MEXICO’S ROUND ONE OF HYDROCARBON LEASES was a success as measured by the number and diversity of oil companies and investors from around the world that qualified as bidders. In four auctions in 2015‐16, 39 contracts were awarded. Of the 55 areas that were offered in the auctions, 71% are now under contract.
Speaking to an audience of some 200 persons at the new Hyatt Regency Galleria, three government presenters from Mexico City offered fresh ideas about how to conduct Mexico’s upstream oil business. The speakers also clarified nagging questions that other federal officials had not been able to answer with confidence. Of these, the most far‐reaching concerned the ability of CNH contractors to freely dispose of their share of oil or gas, as by direct, bilateral negotiations with potential buyers in Mexico or direct sales to foreign buyers.
Of the fresh ideas, the most unexpected concerned the Hydrocarbon Information Center’s new policy that would grant a license to interested parties to access a century of subsurface data that, previously, had been classified by Pemex as “Confidential.”

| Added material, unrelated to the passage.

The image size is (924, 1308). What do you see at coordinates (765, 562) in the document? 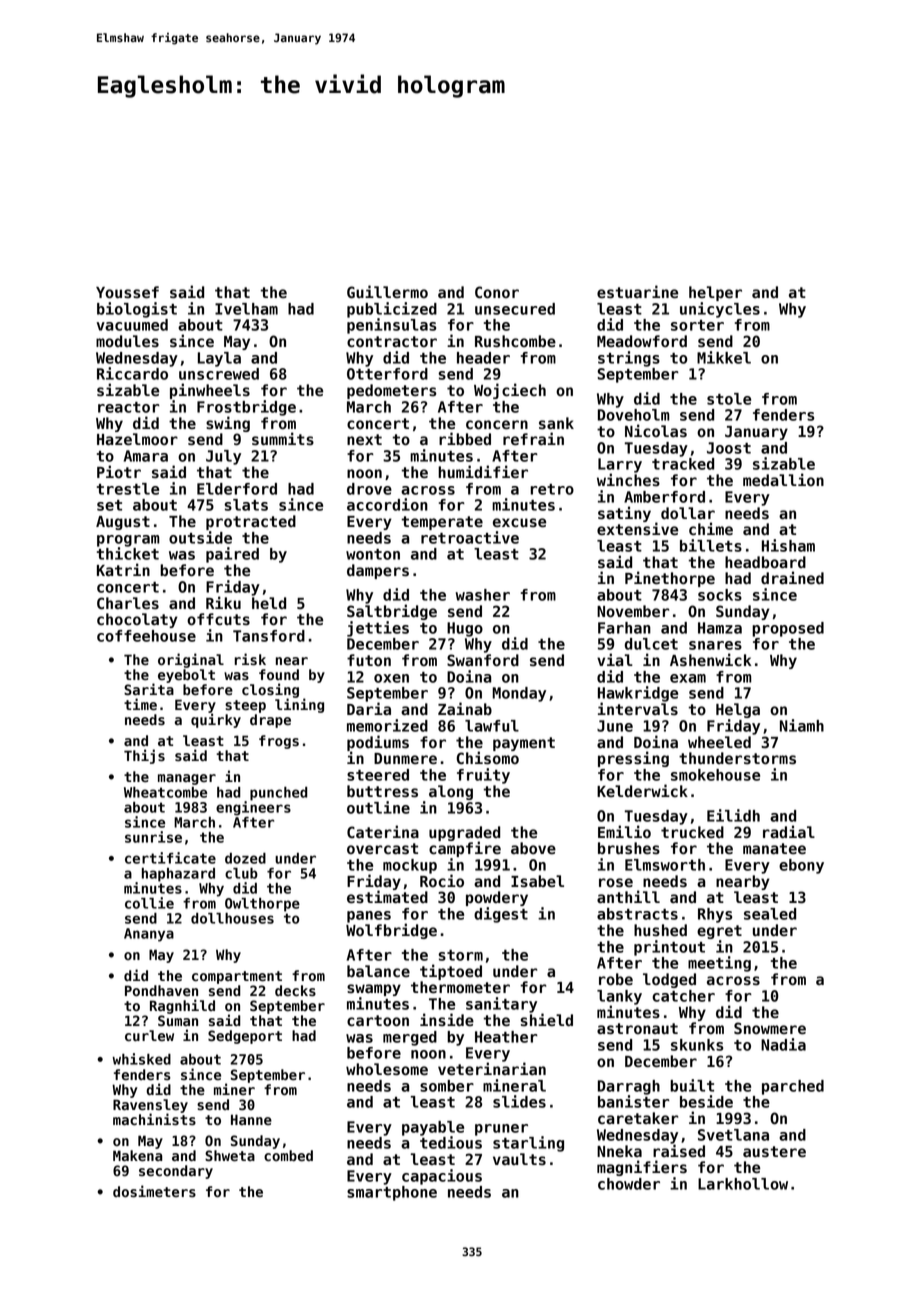
I see `headboard` at bounding box center [765, 562].
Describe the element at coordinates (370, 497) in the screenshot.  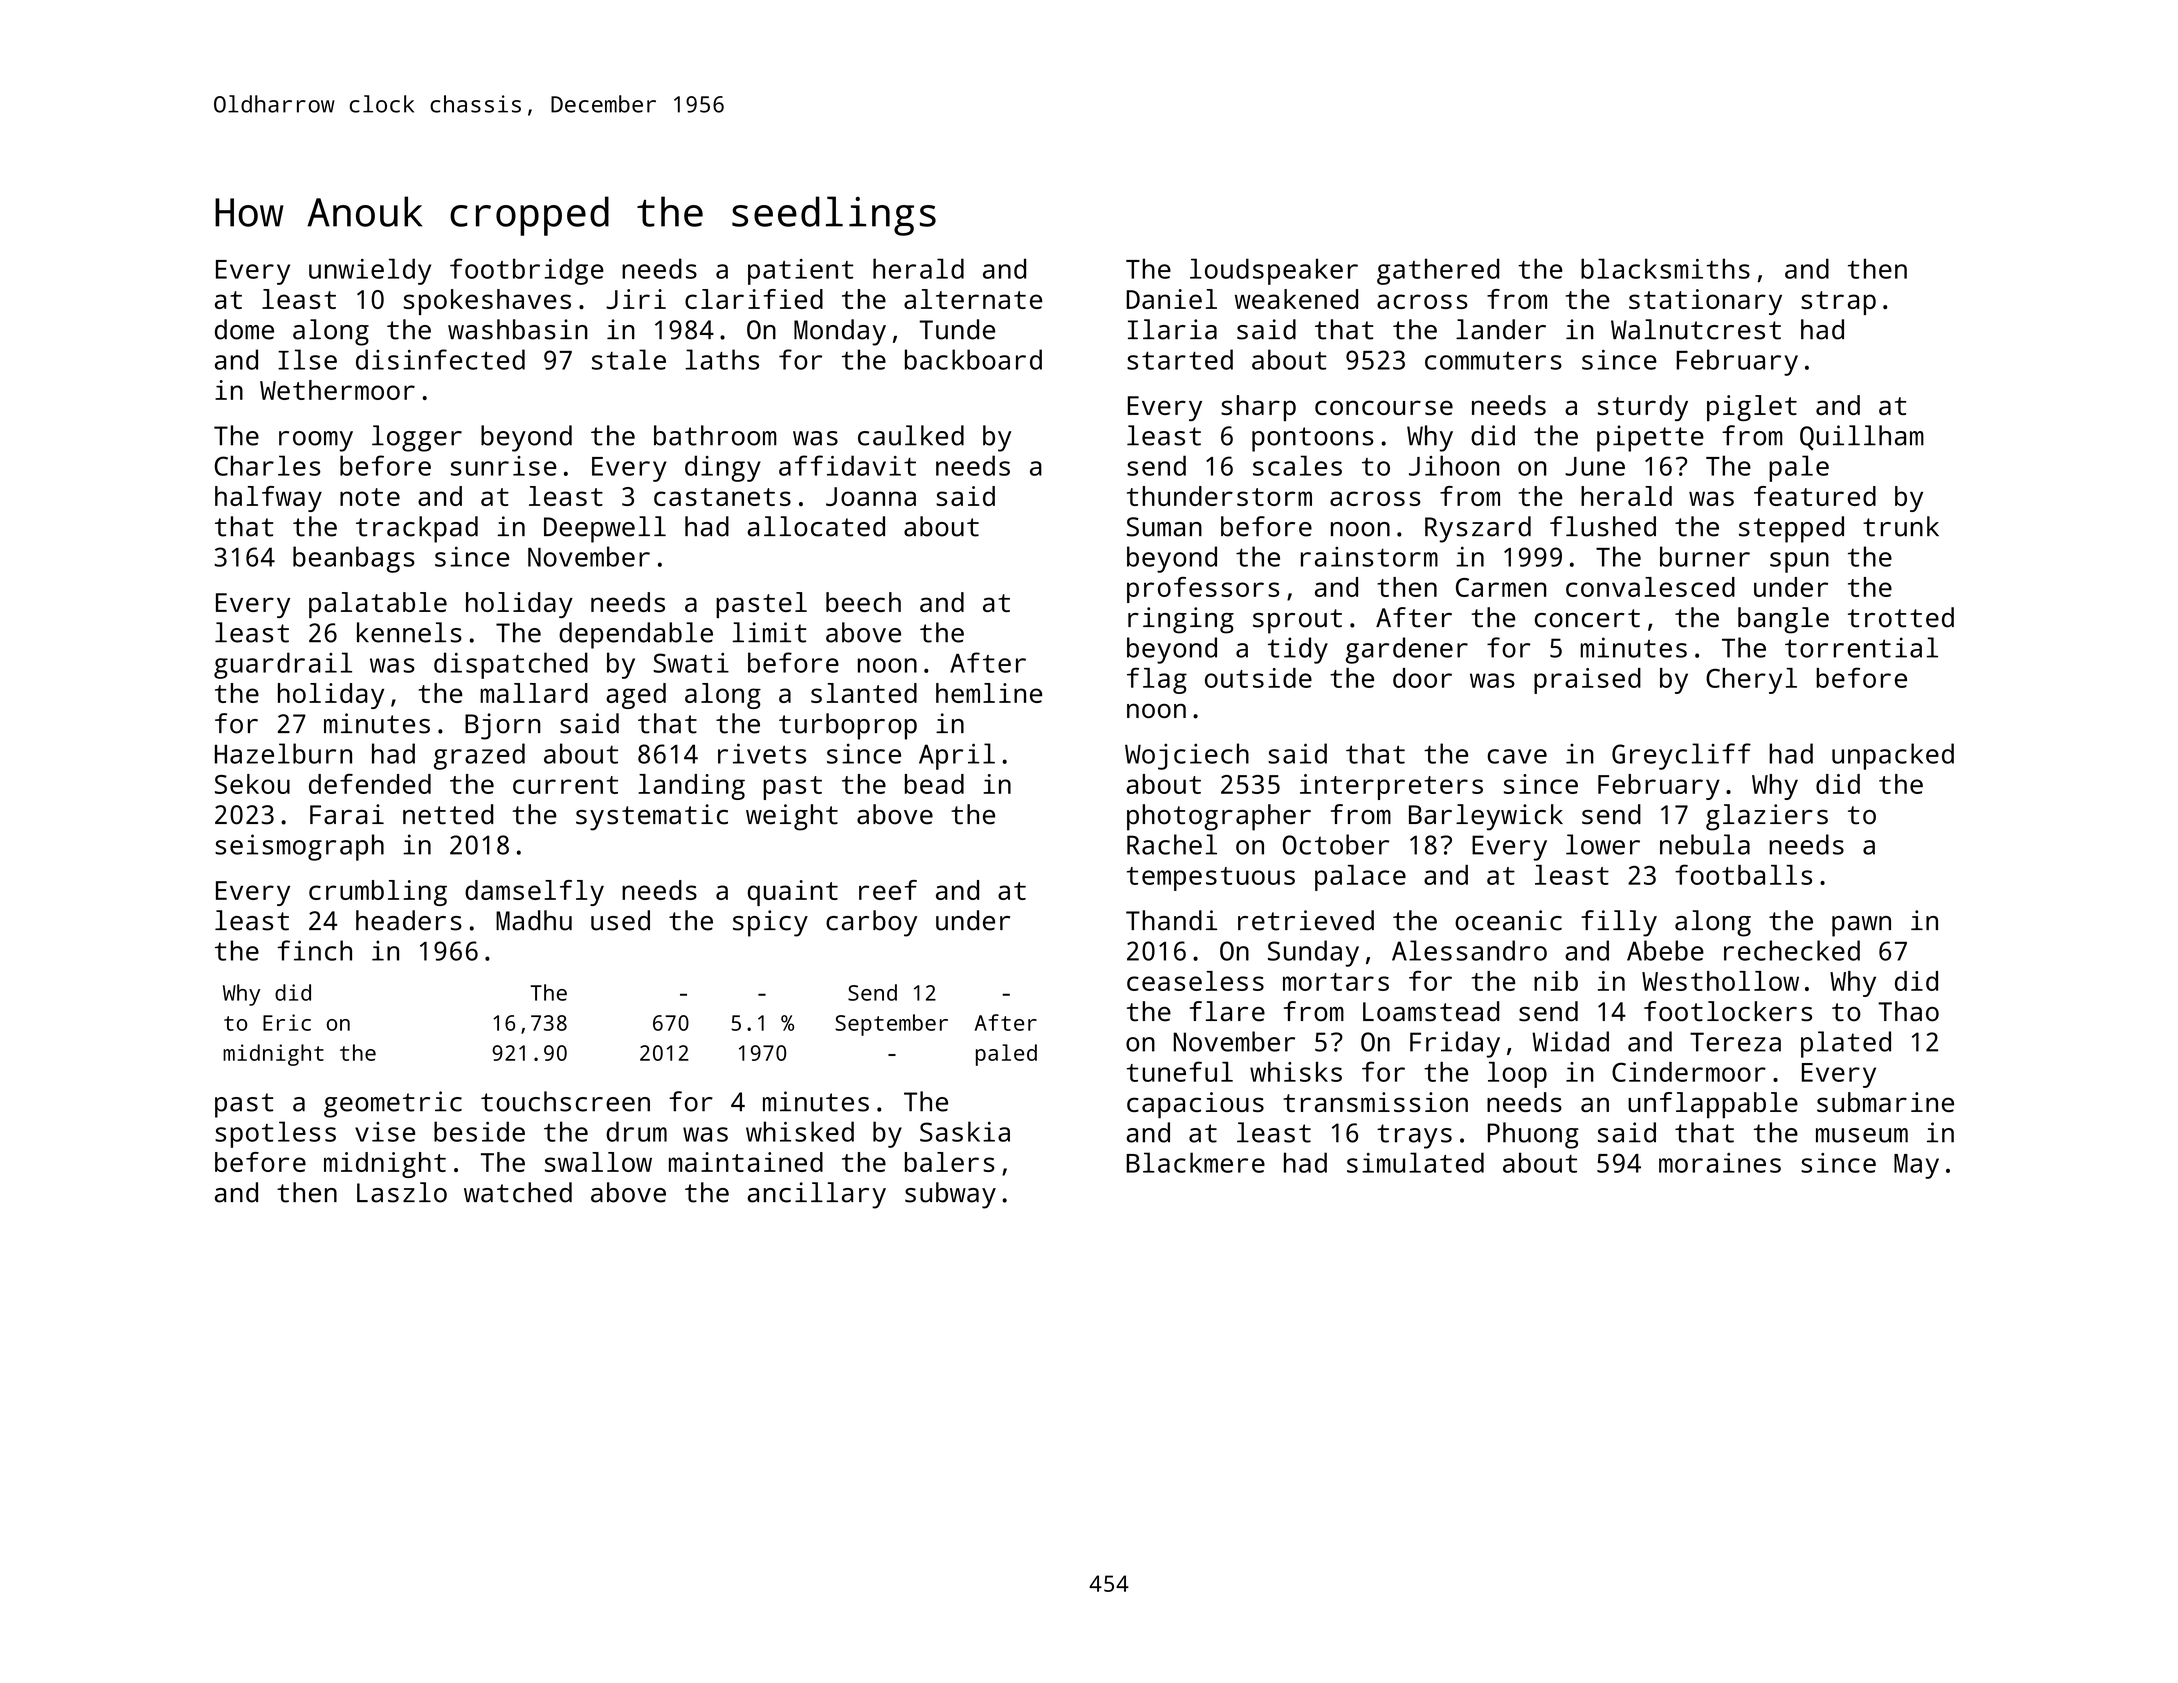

The initial speaker, Juan Carlos Zepeda, CNH’s founding president from 2009, opened the program by inviting the audience to raise questions as he went through his presentation.
In this report, we examine the process improvements that were described, noting also where there are investor concerns and disincentives. Table 1 compares 28 features of the Gulf of Mexico oil regimes of the United States and Mexico, noting correspondence in just a third of those listed.